Amour se estrenó a principios de año en España. No la fui a ver al cine porque alguien me comentó que era muy dura. En aquel momento yo estaba viviendo la enfermedad de un familiar cercano y me pareció un acto masoquista meterme en una sala oscura a contemplar la enfermedad en crudo. Por lo tanto, no voy a hablar de su argumento, ni las interpretaciones, ni de la iluminación, ni de la ausencia de recursos sonoros, ni de la música diegética, tan sólo del “fuera de campo”.
Aunque, antes de seguir adelante, debería definir el concepto “fuera de campo”. El campo es lo que el espectador ve dentro del encuadre, lo que hay en el plano, vamos. Y el fuera de campo es todo aquello que el espectador recrea a partir del campo; espacios que ya hemos visto en la misma secuencia o en secuencias anteriores o espacios que no hemos visto pero que podemos intuir (por ejemplo: sabemos que tras la puerta de entrada a un apartamento está el descansillo, no la calle).

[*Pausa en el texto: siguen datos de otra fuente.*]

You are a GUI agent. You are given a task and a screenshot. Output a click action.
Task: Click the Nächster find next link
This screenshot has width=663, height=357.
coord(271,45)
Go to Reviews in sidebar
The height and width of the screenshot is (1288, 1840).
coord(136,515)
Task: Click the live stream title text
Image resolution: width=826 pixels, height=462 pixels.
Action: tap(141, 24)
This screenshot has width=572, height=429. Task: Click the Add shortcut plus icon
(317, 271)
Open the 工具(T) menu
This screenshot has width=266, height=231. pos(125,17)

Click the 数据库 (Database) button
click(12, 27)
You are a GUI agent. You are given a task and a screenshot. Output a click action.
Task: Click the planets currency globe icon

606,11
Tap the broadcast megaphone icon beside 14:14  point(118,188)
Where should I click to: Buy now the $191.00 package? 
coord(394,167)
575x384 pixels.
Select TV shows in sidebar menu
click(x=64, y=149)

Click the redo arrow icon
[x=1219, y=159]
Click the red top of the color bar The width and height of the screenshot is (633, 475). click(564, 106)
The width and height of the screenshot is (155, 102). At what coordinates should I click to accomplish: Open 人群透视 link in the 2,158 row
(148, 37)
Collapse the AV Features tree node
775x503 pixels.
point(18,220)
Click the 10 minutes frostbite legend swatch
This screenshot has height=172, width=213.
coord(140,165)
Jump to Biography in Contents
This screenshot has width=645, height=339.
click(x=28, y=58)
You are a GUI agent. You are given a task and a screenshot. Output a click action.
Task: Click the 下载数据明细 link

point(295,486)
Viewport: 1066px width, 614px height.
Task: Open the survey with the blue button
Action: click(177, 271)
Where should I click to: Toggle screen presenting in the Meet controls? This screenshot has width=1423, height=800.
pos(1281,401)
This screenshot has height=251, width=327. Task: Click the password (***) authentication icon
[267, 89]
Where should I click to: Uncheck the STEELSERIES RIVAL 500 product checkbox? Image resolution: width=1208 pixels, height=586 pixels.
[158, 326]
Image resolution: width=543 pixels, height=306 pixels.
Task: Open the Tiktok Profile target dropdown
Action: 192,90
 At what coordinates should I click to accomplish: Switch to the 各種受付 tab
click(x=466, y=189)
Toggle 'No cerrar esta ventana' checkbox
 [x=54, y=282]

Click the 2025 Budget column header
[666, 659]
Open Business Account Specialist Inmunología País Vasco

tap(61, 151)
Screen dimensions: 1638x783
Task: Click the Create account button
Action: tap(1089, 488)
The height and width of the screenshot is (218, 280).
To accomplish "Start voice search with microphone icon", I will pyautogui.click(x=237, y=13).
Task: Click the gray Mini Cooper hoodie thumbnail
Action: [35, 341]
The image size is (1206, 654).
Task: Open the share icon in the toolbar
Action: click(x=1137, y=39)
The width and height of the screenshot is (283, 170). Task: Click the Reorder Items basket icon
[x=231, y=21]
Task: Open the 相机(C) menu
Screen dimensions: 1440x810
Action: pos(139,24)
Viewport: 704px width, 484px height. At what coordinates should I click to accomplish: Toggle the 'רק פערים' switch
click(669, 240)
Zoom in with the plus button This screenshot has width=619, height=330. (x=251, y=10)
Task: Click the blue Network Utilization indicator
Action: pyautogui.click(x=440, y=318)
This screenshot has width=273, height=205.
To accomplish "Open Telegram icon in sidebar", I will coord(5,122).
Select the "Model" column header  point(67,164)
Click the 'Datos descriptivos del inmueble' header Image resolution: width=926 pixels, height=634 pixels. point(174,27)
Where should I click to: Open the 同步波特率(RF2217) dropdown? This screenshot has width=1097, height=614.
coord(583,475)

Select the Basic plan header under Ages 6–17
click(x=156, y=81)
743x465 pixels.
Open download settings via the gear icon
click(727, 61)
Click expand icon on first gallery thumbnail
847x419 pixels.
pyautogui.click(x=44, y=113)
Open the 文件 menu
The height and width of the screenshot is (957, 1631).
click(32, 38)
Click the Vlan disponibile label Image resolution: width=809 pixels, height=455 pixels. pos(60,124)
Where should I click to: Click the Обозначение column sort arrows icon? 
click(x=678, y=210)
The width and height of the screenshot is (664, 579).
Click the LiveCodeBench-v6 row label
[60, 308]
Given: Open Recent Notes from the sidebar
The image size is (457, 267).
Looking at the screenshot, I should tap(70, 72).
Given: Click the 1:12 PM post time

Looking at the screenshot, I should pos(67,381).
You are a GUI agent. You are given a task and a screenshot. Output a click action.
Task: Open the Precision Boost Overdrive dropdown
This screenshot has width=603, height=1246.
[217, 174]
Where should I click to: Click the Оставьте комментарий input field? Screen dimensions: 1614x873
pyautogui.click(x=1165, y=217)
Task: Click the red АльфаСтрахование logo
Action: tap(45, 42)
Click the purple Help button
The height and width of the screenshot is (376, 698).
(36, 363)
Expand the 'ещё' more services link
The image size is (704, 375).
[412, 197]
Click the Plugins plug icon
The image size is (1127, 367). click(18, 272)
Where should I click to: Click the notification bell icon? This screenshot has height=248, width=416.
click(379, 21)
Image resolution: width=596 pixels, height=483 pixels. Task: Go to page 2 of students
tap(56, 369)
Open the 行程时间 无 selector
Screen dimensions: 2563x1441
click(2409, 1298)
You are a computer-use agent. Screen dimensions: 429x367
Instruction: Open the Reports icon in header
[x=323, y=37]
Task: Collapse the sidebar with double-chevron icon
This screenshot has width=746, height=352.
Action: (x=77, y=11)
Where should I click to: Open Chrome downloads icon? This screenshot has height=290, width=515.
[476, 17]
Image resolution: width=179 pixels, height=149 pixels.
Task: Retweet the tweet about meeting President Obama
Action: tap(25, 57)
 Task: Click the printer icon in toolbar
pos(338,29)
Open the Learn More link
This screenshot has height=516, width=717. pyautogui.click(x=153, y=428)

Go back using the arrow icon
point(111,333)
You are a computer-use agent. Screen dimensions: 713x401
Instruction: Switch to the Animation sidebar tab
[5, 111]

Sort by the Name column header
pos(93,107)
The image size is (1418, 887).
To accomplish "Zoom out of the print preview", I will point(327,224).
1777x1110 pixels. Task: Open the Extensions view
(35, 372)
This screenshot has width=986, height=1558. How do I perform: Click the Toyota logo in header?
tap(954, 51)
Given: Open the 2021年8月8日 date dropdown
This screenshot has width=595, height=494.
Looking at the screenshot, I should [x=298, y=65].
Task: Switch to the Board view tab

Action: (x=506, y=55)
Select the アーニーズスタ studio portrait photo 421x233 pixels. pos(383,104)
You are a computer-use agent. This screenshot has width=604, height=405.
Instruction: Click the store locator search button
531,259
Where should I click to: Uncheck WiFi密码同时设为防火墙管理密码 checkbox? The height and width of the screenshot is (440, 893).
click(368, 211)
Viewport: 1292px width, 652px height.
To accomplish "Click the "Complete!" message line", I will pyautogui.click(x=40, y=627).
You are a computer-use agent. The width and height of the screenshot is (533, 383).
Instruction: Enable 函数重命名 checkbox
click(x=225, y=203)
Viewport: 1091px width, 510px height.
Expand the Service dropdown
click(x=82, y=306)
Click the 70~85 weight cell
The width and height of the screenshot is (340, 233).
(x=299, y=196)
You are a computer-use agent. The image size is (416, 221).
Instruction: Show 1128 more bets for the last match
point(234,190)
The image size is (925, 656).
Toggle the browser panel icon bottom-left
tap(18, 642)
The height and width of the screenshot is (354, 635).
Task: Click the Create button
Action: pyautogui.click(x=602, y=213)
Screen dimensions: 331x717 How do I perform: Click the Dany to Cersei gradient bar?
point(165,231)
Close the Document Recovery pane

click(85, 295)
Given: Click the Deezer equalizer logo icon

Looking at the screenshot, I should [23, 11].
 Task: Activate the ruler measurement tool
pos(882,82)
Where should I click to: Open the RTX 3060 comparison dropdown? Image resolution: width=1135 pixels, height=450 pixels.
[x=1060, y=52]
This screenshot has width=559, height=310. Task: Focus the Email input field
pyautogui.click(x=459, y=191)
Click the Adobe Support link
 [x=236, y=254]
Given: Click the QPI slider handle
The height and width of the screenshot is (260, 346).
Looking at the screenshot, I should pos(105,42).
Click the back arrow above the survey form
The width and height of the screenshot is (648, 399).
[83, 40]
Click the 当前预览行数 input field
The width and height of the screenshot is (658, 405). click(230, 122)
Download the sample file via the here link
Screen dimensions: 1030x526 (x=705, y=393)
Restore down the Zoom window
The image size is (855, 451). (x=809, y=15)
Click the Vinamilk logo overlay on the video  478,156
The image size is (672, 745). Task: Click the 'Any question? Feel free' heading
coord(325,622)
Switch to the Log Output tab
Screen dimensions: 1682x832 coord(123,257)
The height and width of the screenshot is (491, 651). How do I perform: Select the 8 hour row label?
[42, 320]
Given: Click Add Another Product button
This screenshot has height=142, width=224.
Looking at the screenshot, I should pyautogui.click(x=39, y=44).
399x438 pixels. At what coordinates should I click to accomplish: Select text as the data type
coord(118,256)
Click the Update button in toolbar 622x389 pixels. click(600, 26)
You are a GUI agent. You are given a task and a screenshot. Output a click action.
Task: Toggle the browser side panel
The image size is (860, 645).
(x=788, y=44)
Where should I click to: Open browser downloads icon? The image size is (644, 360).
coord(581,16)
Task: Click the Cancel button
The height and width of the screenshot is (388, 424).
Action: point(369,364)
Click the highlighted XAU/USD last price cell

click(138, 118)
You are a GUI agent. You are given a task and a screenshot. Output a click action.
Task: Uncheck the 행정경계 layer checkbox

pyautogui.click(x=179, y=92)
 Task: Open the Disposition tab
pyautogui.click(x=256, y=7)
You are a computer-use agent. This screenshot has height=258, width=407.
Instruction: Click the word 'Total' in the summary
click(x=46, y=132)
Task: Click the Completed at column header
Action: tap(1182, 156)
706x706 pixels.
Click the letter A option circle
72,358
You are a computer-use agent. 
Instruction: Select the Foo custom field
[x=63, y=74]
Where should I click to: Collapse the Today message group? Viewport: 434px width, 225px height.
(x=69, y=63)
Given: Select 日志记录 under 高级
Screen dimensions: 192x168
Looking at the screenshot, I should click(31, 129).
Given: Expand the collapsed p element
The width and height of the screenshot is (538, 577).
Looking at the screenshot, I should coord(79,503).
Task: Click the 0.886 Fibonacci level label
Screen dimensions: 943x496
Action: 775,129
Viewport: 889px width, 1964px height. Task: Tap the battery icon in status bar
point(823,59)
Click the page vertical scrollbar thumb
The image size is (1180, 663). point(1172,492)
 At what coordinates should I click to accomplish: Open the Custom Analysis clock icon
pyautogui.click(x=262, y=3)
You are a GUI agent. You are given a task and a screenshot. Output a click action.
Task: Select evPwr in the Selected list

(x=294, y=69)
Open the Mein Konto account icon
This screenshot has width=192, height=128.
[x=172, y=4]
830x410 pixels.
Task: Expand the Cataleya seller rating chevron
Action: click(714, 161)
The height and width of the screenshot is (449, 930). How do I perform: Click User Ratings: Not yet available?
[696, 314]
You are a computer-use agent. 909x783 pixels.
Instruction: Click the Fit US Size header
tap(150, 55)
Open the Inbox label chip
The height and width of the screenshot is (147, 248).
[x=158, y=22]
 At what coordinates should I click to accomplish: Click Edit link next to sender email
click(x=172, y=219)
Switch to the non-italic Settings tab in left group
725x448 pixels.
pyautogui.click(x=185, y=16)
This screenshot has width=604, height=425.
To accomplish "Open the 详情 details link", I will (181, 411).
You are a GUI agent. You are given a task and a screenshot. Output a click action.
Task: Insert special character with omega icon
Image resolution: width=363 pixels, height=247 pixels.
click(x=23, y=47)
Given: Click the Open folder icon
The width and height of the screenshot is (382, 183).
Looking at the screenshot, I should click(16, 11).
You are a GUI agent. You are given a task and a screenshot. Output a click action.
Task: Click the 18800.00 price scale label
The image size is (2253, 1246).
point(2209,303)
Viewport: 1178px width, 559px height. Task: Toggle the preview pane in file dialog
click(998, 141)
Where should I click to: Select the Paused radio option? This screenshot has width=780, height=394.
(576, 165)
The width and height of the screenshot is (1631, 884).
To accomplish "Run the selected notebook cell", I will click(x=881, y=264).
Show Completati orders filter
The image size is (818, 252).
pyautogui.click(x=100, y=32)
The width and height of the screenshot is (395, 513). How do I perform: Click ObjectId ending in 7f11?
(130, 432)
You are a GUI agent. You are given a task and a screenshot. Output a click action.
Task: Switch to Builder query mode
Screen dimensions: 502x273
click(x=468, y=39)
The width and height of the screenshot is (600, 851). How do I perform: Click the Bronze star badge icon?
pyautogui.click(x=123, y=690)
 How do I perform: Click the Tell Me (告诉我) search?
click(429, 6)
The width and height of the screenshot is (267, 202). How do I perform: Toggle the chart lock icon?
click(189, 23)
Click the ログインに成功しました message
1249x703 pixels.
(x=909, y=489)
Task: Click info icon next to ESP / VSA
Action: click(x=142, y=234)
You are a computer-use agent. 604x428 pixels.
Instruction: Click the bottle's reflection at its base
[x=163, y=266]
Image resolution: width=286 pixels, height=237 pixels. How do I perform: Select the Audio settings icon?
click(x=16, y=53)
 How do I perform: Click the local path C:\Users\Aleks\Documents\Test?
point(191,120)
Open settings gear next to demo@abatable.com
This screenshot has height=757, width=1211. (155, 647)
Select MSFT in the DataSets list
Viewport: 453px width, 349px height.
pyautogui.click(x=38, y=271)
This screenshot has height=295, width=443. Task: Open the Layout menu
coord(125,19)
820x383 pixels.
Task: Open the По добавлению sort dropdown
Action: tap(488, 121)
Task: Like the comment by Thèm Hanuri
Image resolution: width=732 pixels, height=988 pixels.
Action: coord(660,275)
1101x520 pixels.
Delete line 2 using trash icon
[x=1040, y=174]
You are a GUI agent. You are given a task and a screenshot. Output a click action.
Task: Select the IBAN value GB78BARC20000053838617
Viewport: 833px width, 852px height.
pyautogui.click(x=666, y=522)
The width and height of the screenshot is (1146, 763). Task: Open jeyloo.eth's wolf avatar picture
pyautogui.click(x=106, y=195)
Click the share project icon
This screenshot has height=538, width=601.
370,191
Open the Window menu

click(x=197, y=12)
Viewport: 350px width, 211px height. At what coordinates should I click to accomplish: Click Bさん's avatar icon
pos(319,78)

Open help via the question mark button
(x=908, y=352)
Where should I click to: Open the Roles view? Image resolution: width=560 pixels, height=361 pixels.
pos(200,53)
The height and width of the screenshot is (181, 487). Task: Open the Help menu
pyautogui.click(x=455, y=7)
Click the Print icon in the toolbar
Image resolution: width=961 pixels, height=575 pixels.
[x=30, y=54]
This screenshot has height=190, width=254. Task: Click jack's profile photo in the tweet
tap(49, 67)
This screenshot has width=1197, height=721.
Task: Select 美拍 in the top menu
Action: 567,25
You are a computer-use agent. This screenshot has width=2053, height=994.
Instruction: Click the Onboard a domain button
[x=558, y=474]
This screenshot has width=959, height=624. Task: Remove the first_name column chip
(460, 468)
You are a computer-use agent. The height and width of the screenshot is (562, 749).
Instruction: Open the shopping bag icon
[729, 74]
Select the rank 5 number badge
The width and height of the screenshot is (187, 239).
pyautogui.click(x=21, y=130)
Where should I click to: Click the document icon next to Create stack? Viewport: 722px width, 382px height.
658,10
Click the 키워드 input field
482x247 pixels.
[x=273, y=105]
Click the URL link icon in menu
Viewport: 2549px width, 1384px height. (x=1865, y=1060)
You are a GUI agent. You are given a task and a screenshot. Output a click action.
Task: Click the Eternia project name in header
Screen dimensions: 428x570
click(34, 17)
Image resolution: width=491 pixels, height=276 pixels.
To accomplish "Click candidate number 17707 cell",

Haneke, gran experimentador, director de culto, profanador del canon, utiliza recursos maravillosos en sus películas, muchas de ellas aparentemente clásicas, al menos en cuanto al guión, y una de ellas es el juego del fuera de campo. Veamos cómo lo lleva a cabo en Amour:
Ya en la primera escena vemos el graderío de un teatro abarrotado de público. Por el sonido diegético sabemos que se trata de un concierto de música clásica. Cuando la composición finaliza el público aplaude. El plano es fijo y su escala lo sitúa en un plano general (PG). Teóricamente, y según la costumbre de la narración audiovisual, a la que nuestro ojo está acostumbrado, deberíamos ver en pantalla el escenario, con los protagonistas de la obra, y quizá también al público en contraplano, incluso planos cerrados del mismo, puesto que los protagonistas de la película se encuentran entre él. Sin embargo, sólo vemos un plano fijo de la audiencia. Por lo tanto, Haneke altera el orden natural de la narración para que sea nuestra imaginación la que reconstruya el espacio que no vemos, la escena donde está el punto de interés del momento, lo que todo el público (punto de interés del director) atiende.
Una vez los protagonistas entran en su apartamento, que como una guarida, se convierte en escenario único de la obra, escuchamos los diálogos sin ver a los personajes, o viendo sólo a uno de ellos perdido al fondo de un plano general cuya sensación de lejanía se acentúa cerrando el diafragma. Imaginamos, reconstruimos o fabulamos con lo que sucede en la habitación, cuya puerta está abierta, pero no podemos verlo. El cine, por lo tanto, adquiere en este momento una nueva dimensión narrativa llena de posibilidades.
Cuando la mujer enferma, primer giro del guión (previamente anunciado con un “abre de negro a…”), se establece un diálogo entre los dos protagonistas que, a pesar de su dramatismo, no vemos en plano-contraplano, sino en plano fijo que se escala sólo para ver a uno de los miembros. Este tipo de diálogo se repetirá varias veces a lo largo de la película y, generalmente, veremos la reacción del miembro que escucha. La realidad nos la presenta Haneke, por lo tanto, tan cruda, tan cotidiana, como el drama que nos cuenta.
No obstante, en ocasiones la cámara gira un poco o acompaña al protagonista para que podamos corroborar que fuera de campo hay un campo, quizá muy distinto del que habíamos imaginado.